All around Wales there are care homes, hospital wards and communities where people live without creativity, inspiration or hope for the future. Reported levels of loneliness and mental health are spiralling. I was the former chair of Live Music Now in Wales, a role now undertaken by the former Presiding Officer, Rosemary Butler. This is a charity that sends and funds high-quality musicians to play to people who don’t usually have access to live music. The organisation focuses in particular on working in care and nursing homes and in special schools, and I can testify to the fact that the experience of being exposed to the arts for residents is truly transformational.
The Welsh Assembly’s new cross-party arts and health working group, in collaboration, where appropriate, with the Arts Council of Wales, is in a unique position to bring these two worlds of the arts and health together. The group has written to both the health Secretary and the culture Secretary to ask for help in funding a study to prepare an evidence-based report where efforts would be made to collate the information and great work that’s already being undertaken in Wales to help justify a shift of funding from health to the arts and, where necessary, to do more pointed research in order to harden the evidence needed.

• _Directions_
1. List the settings that the first sentence of the passage on arts and health in Wales names as places where people live without creativity, inspiration or hope for the future.
2. From the passage on arts and health in Wales, render the following sentence in French: "This is a charity that sends and funds high-quality musicians to play to people who don’t usually have access to live music."

• _Listed entries_
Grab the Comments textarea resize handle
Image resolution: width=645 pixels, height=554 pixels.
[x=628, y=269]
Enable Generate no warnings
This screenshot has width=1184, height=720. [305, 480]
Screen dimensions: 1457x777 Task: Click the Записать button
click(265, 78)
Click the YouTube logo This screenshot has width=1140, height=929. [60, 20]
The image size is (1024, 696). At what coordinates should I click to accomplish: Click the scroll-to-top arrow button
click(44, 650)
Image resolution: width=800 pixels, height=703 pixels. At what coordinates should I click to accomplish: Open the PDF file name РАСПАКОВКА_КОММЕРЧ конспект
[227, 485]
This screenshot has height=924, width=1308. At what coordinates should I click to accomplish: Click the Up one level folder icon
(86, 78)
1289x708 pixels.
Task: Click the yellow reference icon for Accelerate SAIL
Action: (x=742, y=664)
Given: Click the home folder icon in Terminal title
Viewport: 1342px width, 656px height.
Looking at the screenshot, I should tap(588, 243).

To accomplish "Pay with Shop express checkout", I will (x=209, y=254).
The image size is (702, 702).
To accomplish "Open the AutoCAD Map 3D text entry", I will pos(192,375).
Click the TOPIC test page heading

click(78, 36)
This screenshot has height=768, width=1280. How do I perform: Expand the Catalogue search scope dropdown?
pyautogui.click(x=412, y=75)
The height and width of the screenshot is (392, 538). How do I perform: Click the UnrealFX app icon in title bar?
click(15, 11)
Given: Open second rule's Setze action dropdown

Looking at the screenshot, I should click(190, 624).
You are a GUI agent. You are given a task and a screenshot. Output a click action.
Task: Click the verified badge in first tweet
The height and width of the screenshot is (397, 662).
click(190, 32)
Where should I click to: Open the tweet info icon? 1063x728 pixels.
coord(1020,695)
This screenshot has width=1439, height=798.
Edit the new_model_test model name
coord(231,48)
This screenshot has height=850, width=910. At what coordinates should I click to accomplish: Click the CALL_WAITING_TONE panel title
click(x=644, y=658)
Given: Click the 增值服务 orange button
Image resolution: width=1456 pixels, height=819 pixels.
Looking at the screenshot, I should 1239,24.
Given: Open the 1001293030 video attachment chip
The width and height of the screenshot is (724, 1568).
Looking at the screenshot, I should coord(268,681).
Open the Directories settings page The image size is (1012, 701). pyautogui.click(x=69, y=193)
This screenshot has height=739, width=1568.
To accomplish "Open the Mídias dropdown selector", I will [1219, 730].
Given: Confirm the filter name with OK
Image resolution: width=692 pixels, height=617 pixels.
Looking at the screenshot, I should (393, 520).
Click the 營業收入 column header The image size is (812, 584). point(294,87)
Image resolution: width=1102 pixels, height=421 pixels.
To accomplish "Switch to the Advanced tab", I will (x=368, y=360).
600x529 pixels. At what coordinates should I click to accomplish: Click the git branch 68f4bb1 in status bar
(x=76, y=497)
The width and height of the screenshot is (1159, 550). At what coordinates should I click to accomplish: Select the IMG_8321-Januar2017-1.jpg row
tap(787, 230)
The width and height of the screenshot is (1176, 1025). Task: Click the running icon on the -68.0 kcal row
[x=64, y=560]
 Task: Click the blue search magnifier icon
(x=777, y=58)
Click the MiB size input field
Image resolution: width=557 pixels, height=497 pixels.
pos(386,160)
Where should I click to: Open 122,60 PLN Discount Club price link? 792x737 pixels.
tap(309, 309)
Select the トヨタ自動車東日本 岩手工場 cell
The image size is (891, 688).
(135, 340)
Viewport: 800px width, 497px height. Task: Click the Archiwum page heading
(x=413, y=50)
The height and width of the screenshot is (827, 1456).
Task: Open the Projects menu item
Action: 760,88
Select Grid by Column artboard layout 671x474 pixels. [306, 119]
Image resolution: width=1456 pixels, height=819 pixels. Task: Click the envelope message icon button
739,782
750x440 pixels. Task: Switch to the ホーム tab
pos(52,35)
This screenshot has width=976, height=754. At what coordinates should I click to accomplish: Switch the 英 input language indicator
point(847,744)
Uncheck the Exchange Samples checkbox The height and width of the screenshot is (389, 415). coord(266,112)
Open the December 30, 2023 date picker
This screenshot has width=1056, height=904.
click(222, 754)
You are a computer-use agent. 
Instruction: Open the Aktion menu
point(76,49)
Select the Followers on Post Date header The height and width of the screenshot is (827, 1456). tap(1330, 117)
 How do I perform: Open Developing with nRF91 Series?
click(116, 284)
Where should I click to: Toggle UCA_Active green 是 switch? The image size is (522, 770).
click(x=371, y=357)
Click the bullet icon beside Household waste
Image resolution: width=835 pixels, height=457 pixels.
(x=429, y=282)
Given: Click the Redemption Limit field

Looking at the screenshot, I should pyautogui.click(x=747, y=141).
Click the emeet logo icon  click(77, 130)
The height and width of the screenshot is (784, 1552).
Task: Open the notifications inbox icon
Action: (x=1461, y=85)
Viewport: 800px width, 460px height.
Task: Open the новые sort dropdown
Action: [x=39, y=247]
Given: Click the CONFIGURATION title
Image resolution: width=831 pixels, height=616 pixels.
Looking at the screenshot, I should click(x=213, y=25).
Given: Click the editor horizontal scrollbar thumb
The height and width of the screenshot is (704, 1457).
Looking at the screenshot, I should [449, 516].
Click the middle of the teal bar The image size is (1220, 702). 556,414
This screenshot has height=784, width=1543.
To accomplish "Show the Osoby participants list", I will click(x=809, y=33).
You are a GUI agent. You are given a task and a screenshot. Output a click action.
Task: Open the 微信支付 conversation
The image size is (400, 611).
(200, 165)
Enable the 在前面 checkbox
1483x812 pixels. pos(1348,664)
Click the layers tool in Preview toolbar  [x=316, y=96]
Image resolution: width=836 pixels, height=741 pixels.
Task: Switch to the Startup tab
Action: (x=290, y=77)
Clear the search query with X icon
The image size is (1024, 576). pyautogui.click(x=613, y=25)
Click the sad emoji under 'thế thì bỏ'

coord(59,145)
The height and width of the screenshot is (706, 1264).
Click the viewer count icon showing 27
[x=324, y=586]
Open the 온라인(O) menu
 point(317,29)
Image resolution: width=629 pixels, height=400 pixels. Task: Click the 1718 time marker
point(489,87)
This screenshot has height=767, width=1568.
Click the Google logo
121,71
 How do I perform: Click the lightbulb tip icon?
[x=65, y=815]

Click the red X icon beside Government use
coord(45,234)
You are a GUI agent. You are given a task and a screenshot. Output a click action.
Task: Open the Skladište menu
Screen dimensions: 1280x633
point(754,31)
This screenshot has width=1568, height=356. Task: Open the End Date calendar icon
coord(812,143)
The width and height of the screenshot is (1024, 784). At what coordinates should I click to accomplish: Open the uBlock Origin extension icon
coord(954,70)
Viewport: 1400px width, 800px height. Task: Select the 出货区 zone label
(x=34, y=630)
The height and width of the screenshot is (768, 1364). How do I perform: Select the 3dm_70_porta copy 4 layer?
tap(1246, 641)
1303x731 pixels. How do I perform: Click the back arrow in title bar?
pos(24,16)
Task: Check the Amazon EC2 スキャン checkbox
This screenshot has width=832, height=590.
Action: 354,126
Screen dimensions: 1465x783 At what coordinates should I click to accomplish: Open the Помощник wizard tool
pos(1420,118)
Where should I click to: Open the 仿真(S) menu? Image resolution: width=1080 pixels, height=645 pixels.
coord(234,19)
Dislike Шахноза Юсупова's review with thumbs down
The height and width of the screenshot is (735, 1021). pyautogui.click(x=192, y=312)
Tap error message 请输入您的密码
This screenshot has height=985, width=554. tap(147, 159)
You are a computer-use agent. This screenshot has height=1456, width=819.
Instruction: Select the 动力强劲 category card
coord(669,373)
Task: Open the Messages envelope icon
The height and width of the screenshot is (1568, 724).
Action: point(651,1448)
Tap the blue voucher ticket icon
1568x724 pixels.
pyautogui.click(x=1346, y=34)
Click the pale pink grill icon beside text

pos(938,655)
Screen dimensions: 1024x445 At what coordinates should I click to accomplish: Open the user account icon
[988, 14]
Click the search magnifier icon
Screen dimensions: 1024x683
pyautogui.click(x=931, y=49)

• _Solution list_
1.
- Care homes
- Hospital wards
- Communities

2. Il s’agit d’une association caritative qui envoie et finance des musiciens de grande qualité afin qu’ils jouent pour des personnes qui n’ont habituellement pas accès à la musique en direct.